Find out just how big a difference there is between jogging on a treadmill while holding on vs. hands off.
If you’ve been holding onto the treadmill while jogging, you’ve hardly done anything to make yourself a better runner outside, on the court or in the field.
Just because there’s a place to put your hands on the treadmill doesn’t mean you should do this when running on it.
When you run or jog outside, on the street, in a park, an athletic field or on a basketball court, your upper body moves completely differently than how it’s positioned if you’re holding onto a treadmill.
When you hold onto a treadmill while jogging, your upper body is locked in place, moving minimally.
If you were to run outside or anywhere other than on a machine, your upper body would be fully engaged.
This is the way you should run: the upper body moving in synch with the lower body, in unison, arms swinging.

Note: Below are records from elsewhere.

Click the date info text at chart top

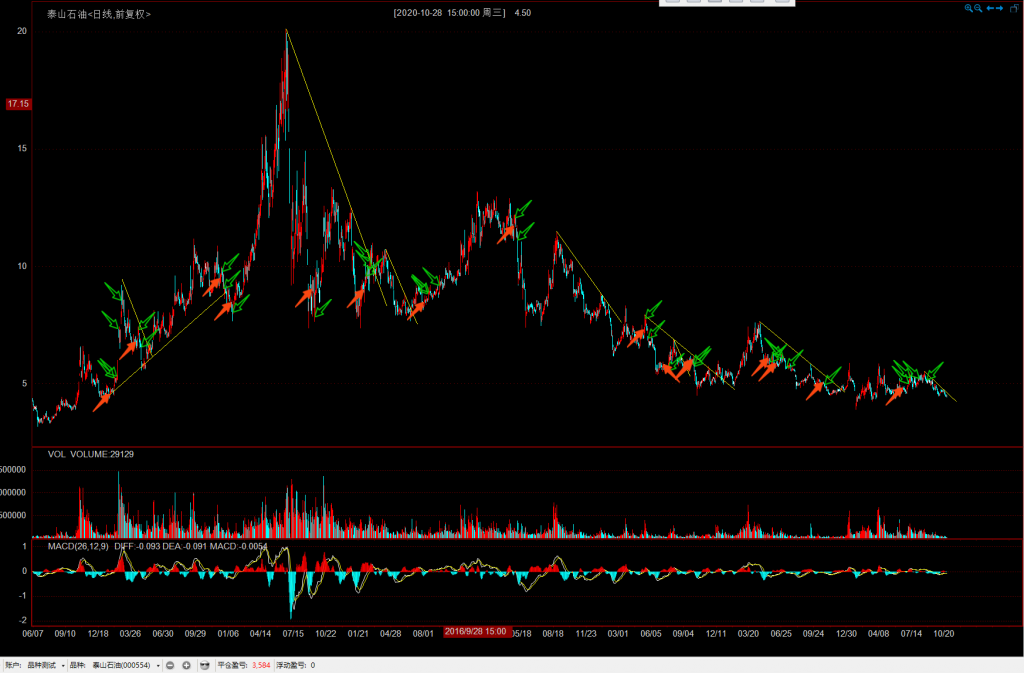point(450,13)
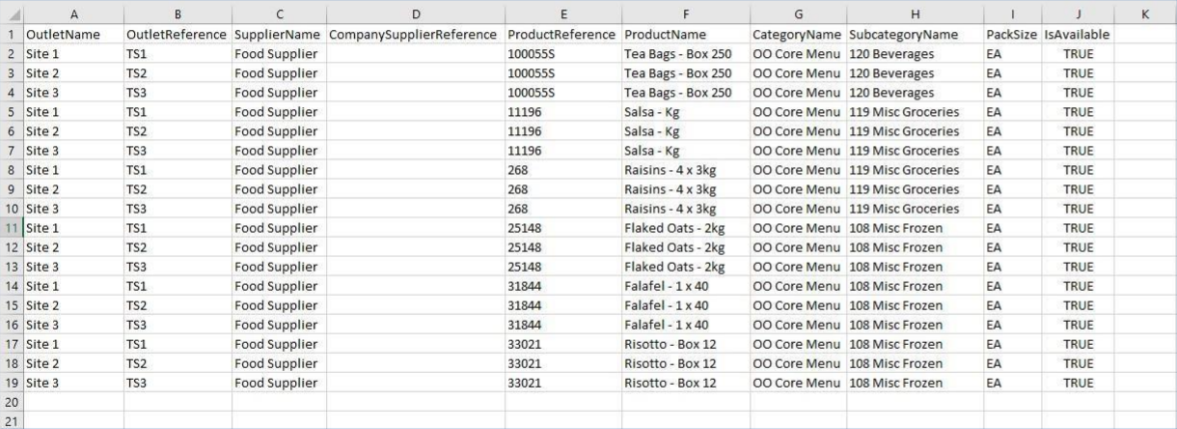Image resolution: width=1177 pixels, height=429 pixels.
Task: Select column J header
Action: tap(1078, 14)
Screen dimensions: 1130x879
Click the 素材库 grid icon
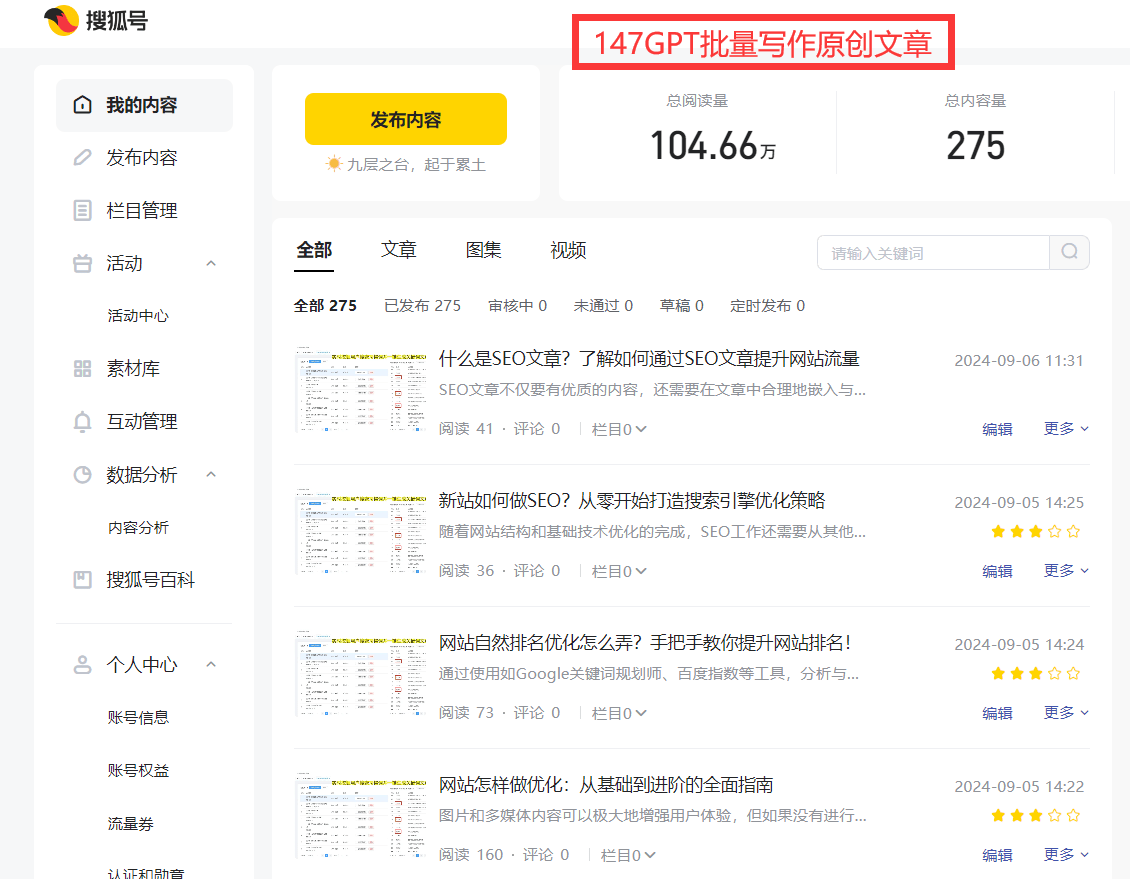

This natural motion is completely tossed when you hold onto a treadmill—even if you’re in poor physical condition, overweight, older, what-have-you.
Holding the Front Bar while Jogging Makes You Lean Forward
Some runners who hold onto a treadmill lean INTO the machine when their hands are on the front bar.

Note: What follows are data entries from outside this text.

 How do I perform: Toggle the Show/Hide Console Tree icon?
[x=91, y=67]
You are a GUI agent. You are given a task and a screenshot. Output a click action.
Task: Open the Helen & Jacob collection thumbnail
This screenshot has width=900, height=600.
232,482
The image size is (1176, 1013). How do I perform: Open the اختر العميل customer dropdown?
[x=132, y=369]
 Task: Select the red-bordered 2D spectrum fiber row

However, holding onto the side bar doesn’t make things right, either.
Even if you’re a slow jogger, you simply should not hold on. Your arms are supposed to swing gently at your sides. Even toddlers, when “running,” know this basic rule of the human body.
By holding onto the bar in front, you’ll remove workload from your core.
Yes, the core works when you run or jog naturally without clinging onto anything for support.
If you’ve seen fit-looking people holding onto a treadmill while doing their make-believe running, don’t think for a second that this externally supported movement contributes to their nice physique.
A person can get a good body by strength training alone, coupled with a smart diet.
And again, holding onto the side of the machine isn’t any better. The body’s natural movement patterns still get disrupted.
“Holding on may giver joggers a sense of ‘more intensity,’ but it actually results in a less effective workout,” says John Whyte, MD, board certified internist in Washington, DC, and author of “Is This Normal? The Essential Guide to Middle Age and Beyond.”
If you’re up to jogging on a treadmill but feel out of shape, you will do yourself a giant disservice by holding on.
Instead, start out slowly with baby steps. Go 3.5 mph or even slower, zero incline. If your feet or some other area begins hurting or aching, then walk for a while.
But do not hold onto the treadmill when running. This is a terrible habit. Even if you get dizzy, do not hold on.
Just go slower, hands free, arms swinging naturally, and give your body a chance to acclimate and adjust.
Dr. Whyte is the chief medical officer of webmd.com. Prior, he was the chief medical expert for almost a decade at Discovery Channel.